0

I'm importing data into a ClickHouse table from CSV files.

cat data.csv | clickhouse-client --config-file=config.xml --query="INSERT INTO data_pool FORMAT CSVWithNames"

Often CSV files contain duplicate entries that are already in the ClickHouse table.
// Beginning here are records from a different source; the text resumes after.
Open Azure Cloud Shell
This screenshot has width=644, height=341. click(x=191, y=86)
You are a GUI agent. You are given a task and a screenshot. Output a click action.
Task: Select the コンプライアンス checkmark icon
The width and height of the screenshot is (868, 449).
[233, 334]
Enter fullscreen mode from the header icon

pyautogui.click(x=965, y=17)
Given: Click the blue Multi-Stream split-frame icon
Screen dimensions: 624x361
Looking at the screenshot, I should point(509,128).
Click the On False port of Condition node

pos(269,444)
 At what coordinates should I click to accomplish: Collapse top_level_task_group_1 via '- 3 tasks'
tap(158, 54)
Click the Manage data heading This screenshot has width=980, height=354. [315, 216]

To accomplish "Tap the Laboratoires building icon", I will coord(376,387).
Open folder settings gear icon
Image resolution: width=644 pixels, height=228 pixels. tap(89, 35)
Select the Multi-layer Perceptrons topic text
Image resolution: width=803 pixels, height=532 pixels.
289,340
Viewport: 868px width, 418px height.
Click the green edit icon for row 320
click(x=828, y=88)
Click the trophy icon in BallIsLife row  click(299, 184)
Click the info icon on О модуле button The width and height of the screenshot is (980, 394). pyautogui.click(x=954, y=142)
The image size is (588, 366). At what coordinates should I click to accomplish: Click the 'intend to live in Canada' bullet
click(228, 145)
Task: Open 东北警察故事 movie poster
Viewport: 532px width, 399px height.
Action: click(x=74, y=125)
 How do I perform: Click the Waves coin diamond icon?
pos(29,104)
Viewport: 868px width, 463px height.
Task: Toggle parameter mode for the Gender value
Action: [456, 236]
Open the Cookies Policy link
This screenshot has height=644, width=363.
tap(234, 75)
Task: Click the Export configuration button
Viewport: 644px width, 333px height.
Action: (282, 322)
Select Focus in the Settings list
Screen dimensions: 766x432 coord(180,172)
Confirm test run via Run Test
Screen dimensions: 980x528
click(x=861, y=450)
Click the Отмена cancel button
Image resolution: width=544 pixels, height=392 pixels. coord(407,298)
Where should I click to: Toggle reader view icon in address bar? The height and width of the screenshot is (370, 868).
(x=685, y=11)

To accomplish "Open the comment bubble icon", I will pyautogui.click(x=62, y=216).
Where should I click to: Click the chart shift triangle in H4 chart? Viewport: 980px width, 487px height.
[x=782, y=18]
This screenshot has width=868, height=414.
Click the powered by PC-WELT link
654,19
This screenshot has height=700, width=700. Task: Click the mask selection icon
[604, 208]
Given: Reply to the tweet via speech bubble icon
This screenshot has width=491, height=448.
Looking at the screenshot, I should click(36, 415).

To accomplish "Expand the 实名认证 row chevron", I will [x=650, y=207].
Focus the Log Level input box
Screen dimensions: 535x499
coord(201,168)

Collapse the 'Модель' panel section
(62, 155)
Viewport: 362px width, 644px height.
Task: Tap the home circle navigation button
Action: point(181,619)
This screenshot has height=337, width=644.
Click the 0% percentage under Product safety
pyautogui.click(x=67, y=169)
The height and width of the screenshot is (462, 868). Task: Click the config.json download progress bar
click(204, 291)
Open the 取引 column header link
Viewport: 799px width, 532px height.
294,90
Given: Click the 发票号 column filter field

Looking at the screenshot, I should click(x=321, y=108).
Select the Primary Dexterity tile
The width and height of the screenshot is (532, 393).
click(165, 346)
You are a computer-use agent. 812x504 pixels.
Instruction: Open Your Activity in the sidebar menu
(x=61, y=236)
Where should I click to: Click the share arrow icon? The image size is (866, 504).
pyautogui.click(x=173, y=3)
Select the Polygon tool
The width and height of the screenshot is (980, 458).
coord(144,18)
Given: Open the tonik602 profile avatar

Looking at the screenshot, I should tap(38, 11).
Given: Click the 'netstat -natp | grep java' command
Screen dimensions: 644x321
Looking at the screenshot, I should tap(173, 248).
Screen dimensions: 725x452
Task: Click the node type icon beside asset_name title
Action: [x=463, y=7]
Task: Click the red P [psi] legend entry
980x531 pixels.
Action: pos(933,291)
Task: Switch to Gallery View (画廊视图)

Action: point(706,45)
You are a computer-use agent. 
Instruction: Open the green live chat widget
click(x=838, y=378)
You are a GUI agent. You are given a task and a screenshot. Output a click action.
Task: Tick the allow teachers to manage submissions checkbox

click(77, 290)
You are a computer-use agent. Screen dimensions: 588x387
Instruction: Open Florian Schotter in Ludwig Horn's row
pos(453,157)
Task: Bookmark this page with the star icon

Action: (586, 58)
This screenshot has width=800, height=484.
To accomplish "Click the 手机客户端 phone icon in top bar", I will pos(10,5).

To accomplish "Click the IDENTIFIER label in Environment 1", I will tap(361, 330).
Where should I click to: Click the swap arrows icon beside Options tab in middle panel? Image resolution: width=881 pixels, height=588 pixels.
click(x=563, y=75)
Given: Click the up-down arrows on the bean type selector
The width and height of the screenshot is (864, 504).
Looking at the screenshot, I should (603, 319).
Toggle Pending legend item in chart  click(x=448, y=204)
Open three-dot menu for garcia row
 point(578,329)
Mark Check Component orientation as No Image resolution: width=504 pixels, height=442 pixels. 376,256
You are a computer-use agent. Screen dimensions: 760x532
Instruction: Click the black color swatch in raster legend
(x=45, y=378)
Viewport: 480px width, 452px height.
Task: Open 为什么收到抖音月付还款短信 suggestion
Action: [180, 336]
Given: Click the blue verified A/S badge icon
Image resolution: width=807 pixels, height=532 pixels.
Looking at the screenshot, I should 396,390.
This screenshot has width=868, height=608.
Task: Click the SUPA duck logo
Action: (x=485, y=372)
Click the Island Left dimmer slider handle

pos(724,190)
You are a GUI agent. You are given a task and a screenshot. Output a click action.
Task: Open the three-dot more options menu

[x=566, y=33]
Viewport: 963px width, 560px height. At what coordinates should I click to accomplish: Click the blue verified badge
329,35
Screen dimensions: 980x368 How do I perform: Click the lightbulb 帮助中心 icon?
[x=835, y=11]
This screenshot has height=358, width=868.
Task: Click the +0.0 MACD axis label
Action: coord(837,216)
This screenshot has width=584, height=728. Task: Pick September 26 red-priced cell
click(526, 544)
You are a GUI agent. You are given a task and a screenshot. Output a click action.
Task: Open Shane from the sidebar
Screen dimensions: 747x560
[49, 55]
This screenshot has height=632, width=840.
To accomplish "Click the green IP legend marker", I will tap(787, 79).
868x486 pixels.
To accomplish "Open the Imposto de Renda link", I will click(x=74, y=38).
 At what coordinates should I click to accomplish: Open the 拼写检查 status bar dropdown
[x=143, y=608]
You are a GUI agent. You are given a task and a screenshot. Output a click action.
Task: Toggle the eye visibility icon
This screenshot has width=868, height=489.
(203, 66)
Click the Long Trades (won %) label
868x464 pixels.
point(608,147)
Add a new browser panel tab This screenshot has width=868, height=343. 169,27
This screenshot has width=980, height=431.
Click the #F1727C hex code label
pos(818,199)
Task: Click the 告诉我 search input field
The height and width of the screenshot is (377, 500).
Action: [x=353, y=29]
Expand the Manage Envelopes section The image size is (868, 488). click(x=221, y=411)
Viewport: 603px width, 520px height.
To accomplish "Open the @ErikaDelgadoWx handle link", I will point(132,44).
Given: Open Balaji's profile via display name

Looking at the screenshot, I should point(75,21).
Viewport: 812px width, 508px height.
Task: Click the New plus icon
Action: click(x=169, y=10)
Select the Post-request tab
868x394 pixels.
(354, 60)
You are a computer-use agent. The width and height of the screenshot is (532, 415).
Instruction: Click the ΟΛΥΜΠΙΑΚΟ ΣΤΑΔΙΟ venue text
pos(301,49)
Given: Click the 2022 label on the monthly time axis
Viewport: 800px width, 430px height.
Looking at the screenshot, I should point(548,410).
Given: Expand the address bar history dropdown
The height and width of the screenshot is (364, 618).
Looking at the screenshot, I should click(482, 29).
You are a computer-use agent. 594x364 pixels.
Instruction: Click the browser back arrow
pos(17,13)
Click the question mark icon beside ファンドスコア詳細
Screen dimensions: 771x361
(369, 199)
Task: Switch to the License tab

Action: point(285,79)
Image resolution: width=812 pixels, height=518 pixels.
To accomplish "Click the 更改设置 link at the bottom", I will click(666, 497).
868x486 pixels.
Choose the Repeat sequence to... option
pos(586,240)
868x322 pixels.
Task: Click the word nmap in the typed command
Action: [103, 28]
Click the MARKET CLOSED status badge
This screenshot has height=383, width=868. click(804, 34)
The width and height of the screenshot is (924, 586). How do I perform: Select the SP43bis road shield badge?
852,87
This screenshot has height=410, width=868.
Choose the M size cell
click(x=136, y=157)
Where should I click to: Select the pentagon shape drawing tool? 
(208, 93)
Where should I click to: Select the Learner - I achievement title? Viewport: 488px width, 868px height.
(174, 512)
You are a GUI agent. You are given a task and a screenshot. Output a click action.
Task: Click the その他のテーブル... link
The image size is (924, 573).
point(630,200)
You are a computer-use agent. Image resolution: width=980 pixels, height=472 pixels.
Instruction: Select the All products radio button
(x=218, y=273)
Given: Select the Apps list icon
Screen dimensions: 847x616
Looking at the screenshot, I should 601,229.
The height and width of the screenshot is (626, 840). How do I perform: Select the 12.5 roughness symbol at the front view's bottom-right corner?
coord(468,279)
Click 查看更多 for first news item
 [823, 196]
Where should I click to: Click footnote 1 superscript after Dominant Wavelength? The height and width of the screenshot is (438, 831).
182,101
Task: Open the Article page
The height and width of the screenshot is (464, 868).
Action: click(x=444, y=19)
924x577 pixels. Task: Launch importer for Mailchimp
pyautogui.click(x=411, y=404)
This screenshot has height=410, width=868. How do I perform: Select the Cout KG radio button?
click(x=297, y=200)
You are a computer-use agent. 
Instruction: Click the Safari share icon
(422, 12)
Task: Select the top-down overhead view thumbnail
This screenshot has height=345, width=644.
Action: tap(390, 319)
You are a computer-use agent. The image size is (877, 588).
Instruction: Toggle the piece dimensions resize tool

What is the most efficient way to insert new data from a CSV file, skipping the entries already in the table?

Greg
  • 137
  • 2
  • 11

1 Answers1

0

Something like that

cat data.csv | clickhouse-client --echo --mn --config-file=config.xml --query="CREATE TABLE tmp_data_pool LIKE data_pool ENGINE=ReplcaingMergeTree() ORDER BY f1,f2,f3...fieldN; INSERT INTO tmp_data_pool FORMAT CSVWithNames; INSERT INTO data_pool SELECT * FROM tmp_data_pool FINAL; DROP TABLE tmp_data_pool SYNC"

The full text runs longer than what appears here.